Instruction: Format each line of the listing below as an item in a numbered list, leaving out blank lines.

Exercise data:
---+---

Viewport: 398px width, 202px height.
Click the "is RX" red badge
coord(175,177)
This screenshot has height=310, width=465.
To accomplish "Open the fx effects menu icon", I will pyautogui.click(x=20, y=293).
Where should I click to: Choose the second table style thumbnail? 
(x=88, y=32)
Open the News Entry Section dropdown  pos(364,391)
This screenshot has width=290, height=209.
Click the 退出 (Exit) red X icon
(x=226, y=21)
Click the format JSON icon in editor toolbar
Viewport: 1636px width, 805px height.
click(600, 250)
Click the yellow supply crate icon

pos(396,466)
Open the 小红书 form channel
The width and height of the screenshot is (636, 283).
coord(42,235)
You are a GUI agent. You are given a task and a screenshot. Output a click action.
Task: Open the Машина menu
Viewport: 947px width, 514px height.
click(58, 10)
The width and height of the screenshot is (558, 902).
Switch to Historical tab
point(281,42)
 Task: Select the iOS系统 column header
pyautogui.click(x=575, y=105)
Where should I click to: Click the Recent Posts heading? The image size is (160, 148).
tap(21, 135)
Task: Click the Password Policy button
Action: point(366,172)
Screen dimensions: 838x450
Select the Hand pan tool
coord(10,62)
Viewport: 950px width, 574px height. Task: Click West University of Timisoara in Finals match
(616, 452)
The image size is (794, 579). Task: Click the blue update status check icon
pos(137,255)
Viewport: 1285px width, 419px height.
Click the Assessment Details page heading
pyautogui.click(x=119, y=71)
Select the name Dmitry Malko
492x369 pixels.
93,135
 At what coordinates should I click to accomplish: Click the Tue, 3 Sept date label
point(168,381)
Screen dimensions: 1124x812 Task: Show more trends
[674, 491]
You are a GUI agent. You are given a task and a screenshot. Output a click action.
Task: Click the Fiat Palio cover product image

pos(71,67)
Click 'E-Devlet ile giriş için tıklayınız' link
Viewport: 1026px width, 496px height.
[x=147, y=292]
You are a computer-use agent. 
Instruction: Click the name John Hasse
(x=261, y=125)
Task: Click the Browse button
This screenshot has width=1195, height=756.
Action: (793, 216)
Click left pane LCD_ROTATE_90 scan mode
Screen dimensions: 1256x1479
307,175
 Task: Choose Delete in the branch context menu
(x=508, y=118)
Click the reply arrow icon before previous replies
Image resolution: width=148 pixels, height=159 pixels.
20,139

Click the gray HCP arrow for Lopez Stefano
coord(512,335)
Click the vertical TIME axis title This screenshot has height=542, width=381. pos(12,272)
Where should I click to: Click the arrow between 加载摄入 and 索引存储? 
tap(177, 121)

---+---

Response to the exercise:
1. Viewport: 398px width, 202px height.
2. Click the "is RX" red badge
3. coord(175,177)
4. This screenshot has height=310, width=465.
5. To accomplish "Open the fx effects menu icon", I will pyautogui.click(x=20, y=293).
6. Where should I click to: Choose the second table style thumbnail? 
7. (x=88, y=32)
8. Open the News Entry Section dropdown  pos(364,391)
9. This screenshot has width=290, height=209.
10. Click the 退出 (Exit) red X icon
11. (x=226, y=21)
12. Click the format JSON icon in editor toolbar
13. Viewport: 1636px width, 805px height.
14. click(600, 250)
15. Click the yellow supply crate icon
16. pos(396,466)
17. Open the 小红书 form channel
18. The width and height of the screenshot is (636, 283).
19. coord(42,235)
20. You are a GUI agent. You are given a task and a screenshot. Output a click action.
21. Task: Open the Машина menu
22. Viewport: 947px width, 514px height.
23. click(58, 10)
24. The width and height of the screenshot is (558, 902).
25. Switch to Historical tab
26. point(281,42)
27.  Task: Select the iOS系统 column header
28. pyautogui.click(x=575, y=105)
29. Where should I click to: Click the Recent Posts heading? The image size is (160, 148).
30. tap(21, 135)
31. Task: Click the Password Policy button
32. Action: point(366,172)
33. Screen dimensions: 838x450
34. Select the Hand pan tool
35. coord(10,62)
36. Viewport: 950px width, 574px height. Task: Click West University of Timisoara in Finals match
37. (616, 452)
38. The image size is (794, 579). Task: Click the blue update status check icon
39. pos(137,255)
40. Viewport: 1285px width, 419px height.
41. Click the Assessment Details page heading
42. pyautogui.click(x=119, y=71)
43. Select the name Dmitry Malko
44. 492x369 pixels.
45. 93,135
46.  At what coordinates should I click to accomplish: Click the Tue, 3 Sept date label
47. point(168,381)
48. Screen dimensions: 1124x812 Task: Show more trends
49. [674, 491]
50. You are a GUI agent. You are given a task and a screenshot. Output a click action.
51. Task: Click the Fiat Palio cover product image
52. pos(71,67)
53. Click 'E-Devlet ile giriş için tıklayınız' link
54. Viewport: 1026px width, 496px height.
55. [x=147, y=292]
56. You are a computer-use agent. 
57. Instruction: Click the name John Hasse
58. (x=261, y=125)
59. Task: Click the Browse button
60. This screenshot has width=1195, height=756.
61. Action: (793, 216)
62. Click left pane LCD_ROTATE_90 scan mode
63. Screen dimensions: 1256x1479
64. 307,175
65.  Task: Choose Delete in the branch context menu
66. (x=508, y=118)
67. Click the reply arrow icon before previous replies
68. Image resolution: width=148 pixels, height=159 pixels.
69. 20,139
70. Click the gray HCP arrow for Lopez Stefano
71. coord(512,335)
72. Click the vertical TIME axis title This screenshot has height=542, width=381. pos(12,272)
73. Where should I click to: Click the arrow between 加载摄入 and 索引存储? 
74. tap(177, 121)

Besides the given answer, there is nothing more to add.